Numerous studies have investigated the mating frequencies of Apis mellifera queens living in managed colonies crowded in apiaries (e.g., [29,32]). However, little is known about the mating frequencies of queens of European descent living in feral colonies dispersed across the landscape. Tilley and Oldroyd [37] analyzed three colonies in Australia that were abandoned and thus left unmanaged for several years, although their goal was to compare the paternity distributions of workers and queens rather than the mating frequency of the putatively feral queens. Nielsen [38] used RAPD markers to directly identify worker paternity in six feral colonies of European descent in California. Taken together, these two studies suggest that the queens in feral honey bee colonies of European descent have relatively low mating frequencies (6.6 ± 3.0) compared to queens in managed colonies of European descent (10.1 ± 3.6). In the southern United States, there is also a thriving population of colonies of African descent, and their queens are known to have among the highest mating frequencies in the species (20.0 ± 8.5; [31]). The fact that our estimate of queen mating frequency for the feral Arnot Forest colonies (17.4 ± 9.8) is not different from our estimates of queen mating frequency for the two nearest groups of managed colonies (20.8 ± 5.9, and 16.0 ± 6.4), suggests that the previous estimates for feral colonies of European descent are underestimates because of low allelic diversity [38], small marker number [37], or small colony sample size. Whatever the reason, our results show that queen honey bees in dispersed, feral colonies do not necessarily mate with significantly fewer males than queens in crowded, managed colonies.
It might seem surprising that the low density of honey bee colonies in the Arnot Forest (approximately one colony per square kilometer) does not result in a decreased level of polyandry of the queens in these colonies.

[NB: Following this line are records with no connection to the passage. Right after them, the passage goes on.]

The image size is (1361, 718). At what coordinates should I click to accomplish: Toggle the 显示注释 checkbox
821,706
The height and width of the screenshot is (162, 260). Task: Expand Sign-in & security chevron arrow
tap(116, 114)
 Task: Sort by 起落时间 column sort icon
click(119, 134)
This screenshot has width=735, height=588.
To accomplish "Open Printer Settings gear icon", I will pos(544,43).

This result is, however, consistent with the experiences of queen producers and is understandable given the reproductive biology of honey bees. For example, Neumann et al. [29] examined the mating frequencies of queens at various commercial mating sites in Europe, some of them isolated on islands or in mountain valleys. They found significant differences among some sites, but they found no association between number of nearby drone-source colonies (a proxy for drone abundance) and queen mating frequency. These results, combined with the results reported here, suggest that drone availability is generally not a significant constraint on the mating frequency of honey bee queens. A typical colony raises hundreds if not thousands of drones for each queen that it rears [39], thus the numerical sex ratio is extremely male-biased (even though there is a 1:1 investment into the two sexes because of the resources required to raise a queen and issue a swarm; [40]). Thus, even in regions with low densities of colonies, honey bee queens evidently encounter plentiful drones. Because queens and drones mate in discrete sites (“drone congregation areas”; [41]), the low density of colonies in a feral population does not necessarily create low drone densities where matings occur.

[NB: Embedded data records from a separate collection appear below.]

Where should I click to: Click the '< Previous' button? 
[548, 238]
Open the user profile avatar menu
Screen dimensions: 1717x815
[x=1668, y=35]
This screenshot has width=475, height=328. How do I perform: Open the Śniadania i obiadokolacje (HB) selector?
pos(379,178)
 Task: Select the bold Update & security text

It would be interesting to estimate the density of the honey bee colonies in the Arnot Forest using the techniques proposed by Arundel et al. [42]. To do so, one could mate 10+ queens in the Arnot Forest and quantify the number of drone fathers from distinct colonies among the worker offspring. In the current study, however, we estimated the mating frequencies of the queens in the Arnot Forest population itself, rather than of queens of known pedigrees outside of the Arnot Forest population. Moreover, the frequency of null alleles and the lack of allelic diversity at particular loci rendered us unable to conduct a sufficient pedigree analysis within and among the 10 feral colonies. We were also unable to use the molecular data to infer the effective population size of the feral bees in our study [43] because our sample size was just 10 colonies, too low for the analytical tools currently available.

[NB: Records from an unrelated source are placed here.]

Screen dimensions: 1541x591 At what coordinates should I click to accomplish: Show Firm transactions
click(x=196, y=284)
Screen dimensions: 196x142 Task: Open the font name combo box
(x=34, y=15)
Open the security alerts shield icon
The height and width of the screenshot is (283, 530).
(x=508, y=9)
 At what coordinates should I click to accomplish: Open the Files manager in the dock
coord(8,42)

Previous research on feral populations of honey bees has focused on population genetics, trying to determine what level of genetic difference exists between the feral and managed colonies in a region. Delaney et al. [44] have shown that the genetics of the feral colonies and the managed colonies nearby can be distinct (see also Seeley et al., in press). In the present study, for example, the queens from Apiary 1 were from a single commercial source, and it is apparent from the number of unique drone alleles that these colonies were not immediately introducing a significant number of novel alleles into the surrounding feral population. This separation in genetic identity is even more apparent when comparing pairwise Fst analysis between individuals from the Arnot Forest and the two managed apiaries. As such, we can conclude that the queens of the feral colonies in the Arnot Forest rely considerably, although not exclusively, on the drones produced by other feral colonies in this population.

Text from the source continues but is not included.